O governo, notadamente o governo federal, tem tido o discernimento e a coragem de enfrentar esse problema com a ajuda aos mais necessitados tais como a implantação e criação de programas assistenciais aos mais carentes, elevação do salário mínimo acima da inflação e outras ações que tem aliviado significativamente o sofrimento de muitas famílias pobres em nosso país, que não tinham oportunidade e nem condições de melhorar a própria vida e a de seus familiares. É notória a mudança de vida nas áreas mais carentes e nas casas dos mais pobres em nosso país. Graças à intervenção direta do governo a dignidade, a honra, a liberdade e o amor à própria vida estão presentes no meio dos mais pobres do Brasil.

É verdade que o governo aumentou significativamente os gastos nessa área, fato que na nossa história é muito difícil encontrar algo semelhante. Isso não deve ser imputado a um governo, a um partido, a um grupo de partidos ou a um grupo de políticos. Isso deve ser perene. Deve ser uma condição e ação de Estado, seja qual grupo político esteja no poder, as ações de combate à miséria e à pobreza devem ter continuidade com o máximo vigor, eficiência e eficácia possível. É inegável que a formulação, a operacionalização e o formato podem e devem ser modificados para que se tenham melhores resultados e mais eficiência nos recursos públicos despendidos nessa área. Mas nunca devem ser abandonados, a menos que não existam mais pessoas necessitando de ajuda.

Existem muitos gastos do governo que devem ser questionados e até mesmo combatidos, mas os gastos que são para os pobres jamais devem ser criticados, a não ser em termos de eventuais problemas. Gastos como os gastos com os juros da dívida pública e as altas aposentadorias pagas a muitos funcionários públicos aposentados ou até mesmo que ainda trabalham no setor público são imorais e devem ser combatidos com todo vigor. São bilhões de reais que são direcionados a quem já tem muito. Na maioria das vezes esses recursos fazem falta na saúde de muitos brasileiros que sofrem com os péssimos atendimentos nos hospitais, postos de saúde e outros locais de atendimento da área da saúde pública. Os recursos que são levados por essas duas áreas, juros abusivos e aposentadorias abusivas, que somam dezenas de bilhões de reais todos os anos seriam suficientes para melhorar significativamente os serviços de saúde no setor público e poderiam também melhorar a qualidade do ensino em nosso país.
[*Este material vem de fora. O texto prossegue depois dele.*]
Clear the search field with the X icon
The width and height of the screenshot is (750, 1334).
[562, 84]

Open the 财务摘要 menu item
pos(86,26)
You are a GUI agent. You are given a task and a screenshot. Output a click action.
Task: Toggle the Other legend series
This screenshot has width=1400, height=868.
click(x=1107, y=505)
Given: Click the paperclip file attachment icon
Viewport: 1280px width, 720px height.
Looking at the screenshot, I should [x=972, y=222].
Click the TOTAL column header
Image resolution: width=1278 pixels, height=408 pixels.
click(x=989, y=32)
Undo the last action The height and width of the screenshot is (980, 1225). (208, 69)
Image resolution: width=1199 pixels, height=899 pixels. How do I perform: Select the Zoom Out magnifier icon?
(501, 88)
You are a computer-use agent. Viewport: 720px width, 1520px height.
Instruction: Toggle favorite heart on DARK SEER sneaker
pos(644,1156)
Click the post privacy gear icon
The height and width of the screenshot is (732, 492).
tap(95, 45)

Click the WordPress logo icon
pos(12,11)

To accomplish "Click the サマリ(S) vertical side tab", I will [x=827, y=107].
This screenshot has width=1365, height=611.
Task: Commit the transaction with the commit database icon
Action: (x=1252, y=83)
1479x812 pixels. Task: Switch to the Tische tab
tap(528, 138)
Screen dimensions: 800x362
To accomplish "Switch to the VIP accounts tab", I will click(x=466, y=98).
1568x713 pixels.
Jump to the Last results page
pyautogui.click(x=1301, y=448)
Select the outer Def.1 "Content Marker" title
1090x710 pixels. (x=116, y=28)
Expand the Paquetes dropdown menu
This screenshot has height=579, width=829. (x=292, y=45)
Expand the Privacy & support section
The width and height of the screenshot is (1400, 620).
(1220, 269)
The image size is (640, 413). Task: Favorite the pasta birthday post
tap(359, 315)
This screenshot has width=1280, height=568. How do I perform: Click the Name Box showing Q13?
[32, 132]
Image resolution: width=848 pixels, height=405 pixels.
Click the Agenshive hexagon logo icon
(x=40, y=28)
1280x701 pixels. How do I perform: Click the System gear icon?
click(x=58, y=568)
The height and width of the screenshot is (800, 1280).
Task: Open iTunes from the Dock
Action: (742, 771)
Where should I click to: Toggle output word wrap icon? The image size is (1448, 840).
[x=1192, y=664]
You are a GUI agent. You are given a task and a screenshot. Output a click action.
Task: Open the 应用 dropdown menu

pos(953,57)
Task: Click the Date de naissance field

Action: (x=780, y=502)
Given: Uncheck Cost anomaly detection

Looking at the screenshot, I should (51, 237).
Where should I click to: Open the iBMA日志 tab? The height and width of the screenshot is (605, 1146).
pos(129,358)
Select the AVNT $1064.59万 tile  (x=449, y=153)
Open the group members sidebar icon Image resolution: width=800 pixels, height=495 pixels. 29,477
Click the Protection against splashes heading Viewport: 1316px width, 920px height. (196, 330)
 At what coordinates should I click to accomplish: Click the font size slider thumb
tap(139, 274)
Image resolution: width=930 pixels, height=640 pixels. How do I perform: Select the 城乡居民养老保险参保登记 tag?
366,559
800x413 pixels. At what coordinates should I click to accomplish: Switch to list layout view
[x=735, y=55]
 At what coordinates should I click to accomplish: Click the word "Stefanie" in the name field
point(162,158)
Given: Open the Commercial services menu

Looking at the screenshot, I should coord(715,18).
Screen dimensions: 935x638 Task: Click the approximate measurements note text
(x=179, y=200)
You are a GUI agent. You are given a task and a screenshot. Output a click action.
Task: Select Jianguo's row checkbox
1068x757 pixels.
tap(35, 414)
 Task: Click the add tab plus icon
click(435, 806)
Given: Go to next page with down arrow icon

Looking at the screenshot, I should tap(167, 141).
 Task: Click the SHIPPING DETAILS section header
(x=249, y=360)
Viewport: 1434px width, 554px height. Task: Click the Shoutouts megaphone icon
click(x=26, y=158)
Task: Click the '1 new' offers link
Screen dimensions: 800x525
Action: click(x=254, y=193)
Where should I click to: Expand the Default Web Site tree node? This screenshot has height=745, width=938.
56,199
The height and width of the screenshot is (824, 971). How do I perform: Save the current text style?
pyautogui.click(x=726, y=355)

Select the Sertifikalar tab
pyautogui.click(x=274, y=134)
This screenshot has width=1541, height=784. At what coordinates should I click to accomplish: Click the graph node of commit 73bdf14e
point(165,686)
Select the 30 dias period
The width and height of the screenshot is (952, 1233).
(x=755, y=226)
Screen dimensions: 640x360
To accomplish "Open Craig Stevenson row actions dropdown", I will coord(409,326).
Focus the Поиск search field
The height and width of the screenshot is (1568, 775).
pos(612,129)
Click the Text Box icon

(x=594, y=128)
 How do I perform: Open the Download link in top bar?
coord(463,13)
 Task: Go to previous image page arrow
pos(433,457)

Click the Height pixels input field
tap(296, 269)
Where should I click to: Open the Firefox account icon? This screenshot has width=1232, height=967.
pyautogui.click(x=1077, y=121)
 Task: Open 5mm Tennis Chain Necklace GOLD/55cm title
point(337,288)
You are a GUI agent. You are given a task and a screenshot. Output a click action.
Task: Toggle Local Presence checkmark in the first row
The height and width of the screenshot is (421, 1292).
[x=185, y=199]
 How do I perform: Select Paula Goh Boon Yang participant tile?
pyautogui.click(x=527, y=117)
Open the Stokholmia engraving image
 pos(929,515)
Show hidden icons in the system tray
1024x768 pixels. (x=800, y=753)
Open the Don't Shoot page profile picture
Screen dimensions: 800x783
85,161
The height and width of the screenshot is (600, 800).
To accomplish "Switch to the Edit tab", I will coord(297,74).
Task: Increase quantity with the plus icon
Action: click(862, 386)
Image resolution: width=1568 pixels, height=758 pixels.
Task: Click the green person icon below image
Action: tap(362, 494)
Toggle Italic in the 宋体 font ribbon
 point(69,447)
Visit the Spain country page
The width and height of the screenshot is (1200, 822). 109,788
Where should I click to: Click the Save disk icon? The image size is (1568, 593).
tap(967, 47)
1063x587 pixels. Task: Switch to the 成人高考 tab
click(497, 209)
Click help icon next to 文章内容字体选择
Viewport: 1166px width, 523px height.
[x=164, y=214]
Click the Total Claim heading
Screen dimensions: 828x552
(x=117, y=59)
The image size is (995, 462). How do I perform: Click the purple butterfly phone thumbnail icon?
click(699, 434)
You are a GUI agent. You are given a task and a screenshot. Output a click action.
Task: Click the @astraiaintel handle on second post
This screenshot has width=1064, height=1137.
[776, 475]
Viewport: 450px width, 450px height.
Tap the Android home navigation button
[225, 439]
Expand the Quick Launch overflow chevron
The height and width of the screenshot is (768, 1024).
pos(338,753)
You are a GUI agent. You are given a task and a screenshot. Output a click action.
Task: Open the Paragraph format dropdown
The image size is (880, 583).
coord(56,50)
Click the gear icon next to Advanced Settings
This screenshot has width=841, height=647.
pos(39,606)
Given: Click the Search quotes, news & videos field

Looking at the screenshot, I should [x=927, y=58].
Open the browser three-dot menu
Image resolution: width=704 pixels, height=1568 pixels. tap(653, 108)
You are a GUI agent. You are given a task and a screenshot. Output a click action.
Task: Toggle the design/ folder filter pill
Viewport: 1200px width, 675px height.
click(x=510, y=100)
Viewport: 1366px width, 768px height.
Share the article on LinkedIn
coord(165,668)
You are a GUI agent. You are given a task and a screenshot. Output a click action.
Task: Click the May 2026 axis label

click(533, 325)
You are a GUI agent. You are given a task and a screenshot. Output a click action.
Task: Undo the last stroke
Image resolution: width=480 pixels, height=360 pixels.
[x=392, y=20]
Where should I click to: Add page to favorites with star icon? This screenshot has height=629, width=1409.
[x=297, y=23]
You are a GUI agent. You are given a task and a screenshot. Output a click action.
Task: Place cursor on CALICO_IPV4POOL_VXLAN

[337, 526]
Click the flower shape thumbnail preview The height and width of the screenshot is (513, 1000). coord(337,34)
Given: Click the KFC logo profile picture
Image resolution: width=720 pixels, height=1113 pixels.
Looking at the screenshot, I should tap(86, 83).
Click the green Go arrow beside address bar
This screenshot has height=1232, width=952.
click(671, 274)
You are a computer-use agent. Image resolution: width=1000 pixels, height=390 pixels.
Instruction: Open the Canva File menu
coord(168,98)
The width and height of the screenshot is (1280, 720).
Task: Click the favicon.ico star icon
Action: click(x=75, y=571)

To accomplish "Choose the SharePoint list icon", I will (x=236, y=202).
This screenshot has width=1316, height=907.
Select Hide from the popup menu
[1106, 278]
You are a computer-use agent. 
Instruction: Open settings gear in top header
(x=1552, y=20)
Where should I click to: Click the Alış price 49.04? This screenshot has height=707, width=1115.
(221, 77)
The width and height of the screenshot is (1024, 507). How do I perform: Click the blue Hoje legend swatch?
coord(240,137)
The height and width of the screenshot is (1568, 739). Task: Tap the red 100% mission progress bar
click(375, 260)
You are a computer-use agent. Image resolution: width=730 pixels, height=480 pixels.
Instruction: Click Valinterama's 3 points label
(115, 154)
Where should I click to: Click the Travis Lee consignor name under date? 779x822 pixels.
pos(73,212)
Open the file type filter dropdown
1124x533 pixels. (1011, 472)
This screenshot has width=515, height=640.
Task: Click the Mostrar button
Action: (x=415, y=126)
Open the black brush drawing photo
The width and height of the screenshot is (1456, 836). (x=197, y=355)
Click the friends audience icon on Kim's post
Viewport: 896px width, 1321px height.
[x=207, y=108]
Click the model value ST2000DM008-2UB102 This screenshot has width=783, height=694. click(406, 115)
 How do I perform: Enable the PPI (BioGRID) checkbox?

A sociedade brasileira precisa refletir muito bem e conhecer verdadeiramente como são gastos os recursos arrecadados e o seu real destino. É muito fácil criticar algo que tenha conhecimento apenas superficialmente, muitas vezes nem isso. Os benefícios para os beneficiados, para o país e para a sociedade com um todo são incomensuráveis quando se tira dezenas de milhões de pessoas da miséria e passam a integrar ao mercado de consumo. Ao mesmo tempo em que milhões deixam de passar fome. É preciso avançar muito nessa política até chegar ao ponto em que essas pessoas não necessitem mais de qualquer ajuda do Estado, ao contrário, passam a ajudar o Estado com o pagamento de impostos e geração de renda e riqueza para o país.